Fast-DDS When these processes start at the same time, many dropped parckets were generated by the 127.0.0.1 network

Is there an already existing issue for this?

[X] I have searched the existing issues

Expected behavior

There are 20 processes and a total of 130 topics running on the same machine
QOS：both UDP and SHM are enabled；udp_transport->interfaceWhiteList.push_back(127.0.0.1); This means that discovery traffic uses a 127.0.0.1 for udp communication and user data uses shm communication.
When these processes start at the same time，we expect no packet loss on the 127.0.0.1 that can be seen by the ifconfig lo

Current behavior

When these processes start at the same time，There are many packet loss on the 127.0.0.1 that can be seen by the ifconfig lo

We have tried many ways, but nothing has worked:

Increase the buffer sizes of network adapters sudo sysctl -w net.core.wmem_max=209715200 //200M sudo sysctl -w net.core.rmem_max=209715200 //200M
Increase the socket buffer size in the QOS "send_socket_buffer_size": 209715200, //200M "listen_socket_buffer_size": 209715200
Increase the txqueuelen length ip link set txqueuelen 10000 dev lo

Can you help me solve this problem?

Steps to reproduce

above

Fast DDS version/commit

v2.12.0

Platform/Architecture

Ubuntu Focal 20.04 arm64

Transport layer

Default configuration, UDPv4 & SHM

Additional context

No response

XML configuration file

No response

Relevant log output

No response

Network traffic capture

No response

Apr 08 '24 01:04 TechVortexZ

Hi @TechVortexZ, thanks for using Fast DDS. You might consider that 20 processes and 130 topics are enough to make the network very busy so the loss can be related to this. If the loss is mostly in the discovery phase, you can try changing the initial announcement period: decreasing it will allow participants to be discovered more quickly, while increasing it will reduce the frequency of sending metatraffic packages, leading to a less busy network. Please let us know if you can get better performance with one of these solutions.

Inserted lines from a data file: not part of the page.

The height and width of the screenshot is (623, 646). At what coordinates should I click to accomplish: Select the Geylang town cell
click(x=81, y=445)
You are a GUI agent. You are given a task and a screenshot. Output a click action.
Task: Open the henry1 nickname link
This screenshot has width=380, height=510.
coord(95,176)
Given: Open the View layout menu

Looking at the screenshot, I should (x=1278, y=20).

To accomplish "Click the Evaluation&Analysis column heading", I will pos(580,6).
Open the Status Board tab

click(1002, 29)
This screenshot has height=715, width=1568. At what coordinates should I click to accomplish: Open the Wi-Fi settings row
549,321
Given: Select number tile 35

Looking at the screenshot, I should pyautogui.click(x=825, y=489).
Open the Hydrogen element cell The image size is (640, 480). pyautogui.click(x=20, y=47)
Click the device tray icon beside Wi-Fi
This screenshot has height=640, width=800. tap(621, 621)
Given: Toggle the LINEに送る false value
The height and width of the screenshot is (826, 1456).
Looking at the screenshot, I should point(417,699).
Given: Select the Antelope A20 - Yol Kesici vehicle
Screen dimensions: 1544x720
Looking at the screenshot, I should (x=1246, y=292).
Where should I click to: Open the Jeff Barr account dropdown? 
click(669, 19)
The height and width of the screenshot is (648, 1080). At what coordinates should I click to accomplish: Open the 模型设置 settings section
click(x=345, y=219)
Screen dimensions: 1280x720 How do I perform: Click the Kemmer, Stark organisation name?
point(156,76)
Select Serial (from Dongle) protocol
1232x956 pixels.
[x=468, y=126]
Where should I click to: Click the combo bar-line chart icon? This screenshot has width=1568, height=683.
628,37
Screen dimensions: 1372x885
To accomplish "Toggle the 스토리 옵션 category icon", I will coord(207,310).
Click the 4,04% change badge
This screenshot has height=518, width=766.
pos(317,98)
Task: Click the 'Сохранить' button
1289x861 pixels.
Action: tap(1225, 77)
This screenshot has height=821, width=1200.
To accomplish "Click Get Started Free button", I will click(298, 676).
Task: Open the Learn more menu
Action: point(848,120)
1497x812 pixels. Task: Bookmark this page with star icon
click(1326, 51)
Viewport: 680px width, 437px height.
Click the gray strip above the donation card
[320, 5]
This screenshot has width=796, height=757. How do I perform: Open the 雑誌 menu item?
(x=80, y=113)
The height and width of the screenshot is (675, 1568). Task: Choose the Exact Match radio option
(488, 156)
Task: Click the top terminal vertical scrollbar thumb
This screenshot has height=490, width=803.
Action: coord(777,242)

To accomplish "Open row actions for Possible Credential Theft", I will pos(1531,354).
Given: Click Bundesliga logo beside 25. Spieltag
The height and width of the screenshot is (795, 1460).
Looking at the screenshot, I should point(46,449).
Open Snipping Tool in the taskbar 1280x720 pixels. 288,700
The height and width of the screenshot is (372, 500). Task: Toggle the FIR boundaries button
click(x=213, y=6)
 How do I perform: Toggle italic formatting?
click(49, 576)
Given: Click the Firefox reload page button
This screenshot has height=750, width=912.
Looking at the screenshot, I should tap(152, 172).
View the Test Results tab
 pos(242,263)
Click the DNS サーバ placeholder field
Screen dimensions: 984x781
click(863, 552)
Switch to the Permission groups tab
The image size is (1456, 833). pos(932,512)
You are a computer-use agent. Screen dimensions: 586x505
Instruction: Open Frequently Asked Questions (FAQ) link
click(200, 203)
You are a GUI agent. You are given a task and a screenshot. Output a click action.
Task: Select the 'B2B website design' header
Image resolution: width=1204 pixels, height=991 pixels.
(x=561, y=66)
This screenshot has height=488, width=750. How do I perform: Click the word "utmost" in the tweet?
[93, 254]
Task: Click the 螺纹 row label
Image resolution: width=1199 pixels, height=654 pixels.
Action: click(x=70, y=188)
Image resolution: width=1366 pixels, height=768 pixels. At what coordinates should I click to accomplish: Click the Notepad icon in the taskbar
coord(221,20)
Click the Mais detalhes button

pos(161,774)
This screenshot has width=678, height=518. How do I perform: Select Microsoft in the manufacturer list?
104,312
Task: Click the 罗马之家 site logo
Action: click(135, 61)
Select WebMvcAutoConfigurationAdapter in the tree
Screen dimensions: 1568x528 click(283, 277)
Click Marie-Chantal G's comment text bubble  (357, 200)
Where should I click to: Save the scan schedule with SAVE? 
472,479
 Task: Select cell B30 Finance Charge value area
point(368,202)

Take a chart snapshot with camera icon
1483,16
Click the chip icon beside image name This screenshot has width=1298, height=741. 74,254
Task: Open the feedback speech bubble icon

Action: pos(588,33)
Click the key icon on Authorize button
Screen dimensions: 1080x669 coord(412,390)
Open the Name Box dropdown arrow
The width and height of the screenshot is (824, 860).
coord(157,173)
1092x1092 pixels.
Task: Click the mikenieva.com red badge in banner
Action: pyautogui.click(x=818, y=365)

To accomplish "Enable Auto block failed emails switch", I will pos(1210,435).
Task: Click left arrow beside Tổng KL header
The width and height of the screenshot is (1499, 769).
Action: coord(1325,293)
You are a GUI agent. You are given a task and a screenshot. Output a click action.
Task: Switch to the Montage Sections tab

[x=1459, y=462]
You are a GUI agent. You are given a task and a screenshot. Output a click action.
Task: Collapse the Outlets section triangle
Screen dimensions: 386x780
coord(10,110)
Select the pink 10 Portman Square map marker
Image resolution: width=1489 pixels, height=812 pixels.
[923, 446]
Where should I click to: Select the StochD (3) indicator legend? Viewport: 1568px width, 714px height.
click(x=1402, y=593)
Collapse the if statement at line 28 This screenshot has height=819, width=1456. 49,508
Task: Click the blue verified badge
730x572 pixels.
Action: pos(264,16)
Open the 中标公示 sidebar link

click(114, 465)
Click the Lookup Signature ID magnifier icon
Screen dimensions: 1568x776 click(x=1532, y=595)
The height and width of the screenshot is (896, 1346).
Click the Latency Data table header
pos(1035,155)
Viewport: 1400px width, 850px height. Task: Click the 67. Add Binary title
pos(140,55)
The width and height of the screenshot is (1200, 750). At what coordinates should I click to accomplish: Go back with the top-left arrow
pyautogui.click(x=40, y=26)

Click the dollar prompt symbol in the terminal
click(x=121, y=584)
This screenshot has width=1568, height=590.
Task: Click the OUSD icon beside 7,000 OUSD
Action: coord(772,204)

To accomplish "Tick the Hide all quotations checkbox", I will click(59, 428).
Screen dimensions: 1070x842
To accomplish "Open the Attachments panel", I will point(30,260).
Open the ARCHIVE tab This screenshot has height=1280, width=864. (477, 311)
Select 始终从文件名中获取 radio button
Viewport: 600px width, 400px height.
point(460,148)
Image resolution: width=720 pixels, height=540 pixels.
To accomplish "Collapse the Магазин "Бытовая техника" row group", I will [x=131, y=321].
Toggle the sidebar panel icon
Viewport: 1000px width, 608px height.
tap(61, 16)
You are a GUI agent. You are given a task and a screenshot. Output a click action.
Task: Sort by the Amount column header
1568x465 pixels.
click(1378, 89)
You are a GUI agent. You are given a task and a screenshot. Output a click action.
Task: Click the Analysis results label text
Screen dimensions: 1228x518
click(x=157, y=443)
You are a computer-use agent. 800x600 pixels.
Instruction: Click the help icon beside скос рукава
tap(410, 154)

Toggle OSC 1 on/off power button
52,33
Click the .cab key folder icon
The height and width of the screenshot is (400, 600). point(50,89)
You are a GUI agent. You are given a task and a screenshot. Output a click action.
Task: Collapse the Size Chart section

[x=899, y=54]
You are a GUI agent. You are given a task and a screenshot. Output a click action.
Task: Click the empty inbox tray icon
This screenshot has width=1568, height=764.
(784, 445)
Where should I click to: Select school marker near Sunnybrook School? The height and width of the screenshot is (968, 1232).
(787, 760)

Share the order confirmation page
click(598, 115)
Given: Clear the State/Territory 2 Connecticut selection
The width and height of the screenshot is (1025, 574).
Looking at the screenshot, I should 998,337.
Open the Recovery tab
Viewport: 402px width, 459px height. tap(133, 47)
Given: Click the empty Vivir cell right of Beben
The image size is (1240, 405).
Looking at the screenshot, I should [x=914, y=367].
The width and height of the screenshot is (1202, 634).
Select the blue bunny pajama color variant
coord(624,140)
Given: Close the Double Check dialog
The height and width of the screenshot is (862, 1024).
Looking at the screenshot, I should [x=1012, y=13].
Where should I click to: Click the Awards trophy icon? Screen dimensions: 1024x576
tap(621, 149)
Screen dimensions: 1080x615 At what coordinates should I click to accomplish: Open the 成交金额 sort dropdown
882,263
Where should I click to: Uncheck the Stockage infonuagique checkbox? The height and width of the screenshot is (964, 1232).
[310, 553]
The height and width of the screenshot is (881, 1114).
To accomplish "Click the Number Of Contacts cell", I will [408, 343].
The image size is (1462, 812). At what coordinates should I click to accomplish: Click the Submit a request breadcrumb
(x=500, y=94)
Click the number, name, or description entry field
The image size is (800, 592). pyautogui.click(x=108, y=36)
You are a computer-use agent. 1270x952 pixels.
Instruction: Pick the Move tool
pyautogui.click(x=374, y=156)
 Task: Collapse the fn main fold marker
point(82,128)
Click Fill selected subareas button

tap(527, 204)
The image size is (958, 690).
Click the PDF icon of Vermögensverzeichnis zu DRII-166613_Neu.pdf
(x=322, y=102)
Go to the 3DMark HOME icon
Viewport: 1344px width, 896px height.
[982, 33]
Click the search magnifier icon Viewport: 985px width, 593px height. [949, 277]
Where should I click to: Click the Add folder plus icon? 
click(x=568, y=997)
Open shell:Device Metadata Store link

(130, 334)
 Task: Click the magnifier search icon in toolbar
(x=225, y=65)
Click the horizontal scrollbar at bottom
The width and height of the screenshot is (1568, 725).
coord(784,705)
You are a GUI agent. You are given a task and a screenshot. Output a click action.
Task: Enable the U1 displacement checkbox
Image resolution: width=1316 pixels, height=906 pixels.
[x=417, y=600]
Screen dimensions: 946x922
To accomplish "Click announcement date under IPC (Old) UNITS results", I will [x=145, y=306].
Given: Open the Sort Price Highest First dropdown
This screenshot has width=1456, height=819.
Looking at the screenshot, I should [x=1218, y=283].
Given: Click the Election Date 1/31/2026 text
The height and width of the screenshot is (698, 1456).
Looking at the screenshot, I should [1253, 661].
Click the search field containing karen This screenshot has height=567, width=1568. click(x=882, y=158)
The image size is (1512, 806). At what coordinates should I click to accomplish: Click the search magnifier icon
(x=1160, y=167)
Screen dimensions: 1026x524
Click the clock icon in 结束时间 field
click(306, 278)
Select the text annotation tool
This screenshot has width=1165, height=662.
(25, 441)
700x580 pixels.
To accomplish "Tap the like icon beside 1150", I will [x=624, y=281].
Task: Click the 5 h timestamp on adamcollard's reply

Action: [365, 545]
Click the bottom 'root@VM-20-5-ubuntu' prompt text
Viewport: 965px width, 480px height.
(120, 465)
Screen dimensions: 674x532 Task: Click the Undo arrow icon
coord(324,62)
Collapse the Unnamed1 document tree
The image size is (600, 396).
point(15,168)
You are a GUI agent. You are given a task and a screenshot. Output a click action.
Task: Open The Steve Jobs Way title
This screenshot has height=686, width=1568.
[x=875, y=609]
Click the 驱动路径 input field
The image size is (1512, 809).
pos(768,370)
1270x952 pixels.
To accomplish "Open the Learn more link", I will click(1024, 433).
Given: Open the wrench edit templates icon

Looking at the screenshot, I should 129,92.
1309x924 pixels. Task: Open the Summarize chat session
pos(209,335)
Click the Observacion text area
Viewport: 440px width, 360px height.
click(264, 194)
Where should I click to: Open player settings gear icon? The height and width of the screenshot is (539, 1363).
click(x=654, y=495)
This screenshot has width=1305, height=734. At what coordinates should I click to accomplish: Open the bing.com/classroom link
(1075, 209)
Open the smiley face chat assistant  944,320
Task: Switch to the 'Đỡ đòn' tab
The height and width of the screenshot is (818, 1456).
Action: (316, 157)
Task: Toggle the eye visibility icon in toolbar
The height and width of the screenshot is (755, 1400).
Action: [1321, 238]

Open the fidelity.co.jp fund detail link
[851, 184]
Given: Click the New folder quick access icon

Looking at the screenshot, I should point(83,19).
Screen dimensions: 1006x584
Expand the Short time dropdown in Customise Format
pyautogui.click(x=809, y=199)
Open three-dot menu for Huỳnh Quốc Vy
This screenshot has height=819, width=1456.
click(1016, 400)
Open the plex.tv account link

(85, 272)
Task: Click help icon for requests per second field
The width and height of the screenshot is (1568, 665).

Also, please note that version 2.12.x is end of life, so you may want to consider upgrading to our latest version 2.14.x.

Apr 08 '24 08:04 elianalf

Hi @TechVortexZ, thanks for using Fast DDS. You might consider that 20 processes and 130 topics are enough to make the network very busy so the loss can be related to this. If the loss is mostly in the discovery phase, you can try changing the initial announcement period: increasing it will allow participants to be discovered more quickly, while decreasing it will reduce the frequency of sending metatraffic packages, leading to a less busy network. Please let us know if you can get better performance with one of these solutions. Also, please note that version 2.12.x is end of life, so you may want to consider upgrading to our latest version 2.14.x.

Hi @elianalf, We decrease initial announcement period "initial_announce_count": 5, "initial_announce_period": 100ms, But there are still lost packets.

When we modify this configuration "avoid_builtin_multicast": false,, there are no lost packets. Can you tell me the function of this parameter, why to solve this problem.

Apr 09 '24 06:04 TechVortexZ

However,I noticed that the pdp message interval is not 100ms when start, I set initial_announce_period": 100ms,This is why? HPo8yc3ZdO

Apr 09 '24 09:04 TechVortexZ

Hi,

When we modify this configuration "avoid_builtin_multicast": false,, there are no lost packets. Can you tell me the function of this parameter, why to solve this problem.

The avoid_builtin_multicast=false setting enables the use of multicast also during Endpoints Discovery Phase (EDP). It reduces the number of sent packages during EDP because each multicast data is sent at the same time to all participants, thereby reducing the traffic. You could also try re-enabling it by avoiding_builtin_multicast=true and setting the TTL parameter in UDPv4TransportDescriptor to 0. This way you will be sure that your traffic is local. In order to do that, you will also need to set use_builtin_transports=false and add a SharedMemTransportDescriptor and a UDPv4TransportDescriptor to user transport.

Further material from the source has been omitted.